→ **Source**
* * * * * * * * *

Stocks Mixed As Treasuries Suffer Longest Losing Streak Since 2012, Dollar Pops Ahead Of ADP
Asian markets dropped following disappointing China trade and Japan GDP data, while European stocks rebounded for the first time in five sessions led by miners and banks. US futures were little changed as the dollar strenghtened, pressuring oil further below $53; sterling slid for the eighth day out of nine, dropping under 1.215 before the chancellor of the exchequer delivers his spring budget. Treasuries are headed for their longest losing streak since 2012 ahead of a 10Y U.S. debt auction, and today's ADP private payrolls report.
Following four sessions of losses, European shares edged up on Wednesday, with the Stoxx 600 index fractionally in the green, after minor gains driven by Chinese import data which signaled a recovering economy (just ignore the huge miss in exports), while the dollar rose before jobs numbers that could help cement expectations that U.S. interest rates will rise next week. Banks rose, while healthcare stocks fell after U.S. President Donald Trump said on Tuesday he was developing a plan to encourage competition in the drug industry. Britain's FTSE 100 index rose 0.1% before finance minister Philip Hammond unveils his first budget since the UK voted to leave the European Union.

* * * * * * * * *

→ **To-do list**
1) Answer these questions about the markets report:
(a) Below what price did the stronger dollar push oil?
(b) Which European index was fractionally in the green on Wednesday?
(c) Who was about to unveil his first budget since the UK voted to leave the European Union?
2) Does each statement agree with the markets report? Answer yes or no, and quote the words that decide it.
(a) Treasuries were on course for their longest losing streak since 2012.
(b) Healthcare stocks gained after Donald Trump's remarks on the drug industry.
(c) Britain's FTSE 100 index fell 0.1%.
3) Can you retype the part of the markets report starting with "Following four sessions" and going on through "the European Union."?

→ **Data shown**

* * * * * * * * *

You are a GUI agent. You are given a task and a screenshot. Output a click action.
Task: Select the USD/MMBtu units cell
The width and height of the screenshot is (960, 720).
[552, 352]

* * * * * * * * *

→ **Results of the exercise**
1)
(a) $53
(b) The Stoxx 600
(c) Finance minister Philip Hammond

2)
(a) Yes: "Treasuries are headed for their longest losing streak since 2012"
(b) No: "healthcare stocks fell after U.S. President Donald Trump said on Tuesday he was developing a plan to encourage competition in the drug industry"
(c) No: "Britain's FTSE 100 index rose 0.1%"

3)
Following four sessions of losses, European shares edged up on Wednesday, with the Stoxx 600 index fractionally in the green, after minor gains driven by Chinese import data which signaled a recovering economy (just ignore the huge miss in exports), while the dollar rose before jobs numbers that could help cement expectations that U.S. interest rates will rise next week. Banks rose, while healthcare stocks fell after U.S. President Donald Trump said on Tuesday he was developing a plan to encourage competition in the drug industry. Britain's FTSE 100 index rose 0.1% before finance minister Philip Hammond unveils his first budget since the UK voted to leave the European Union.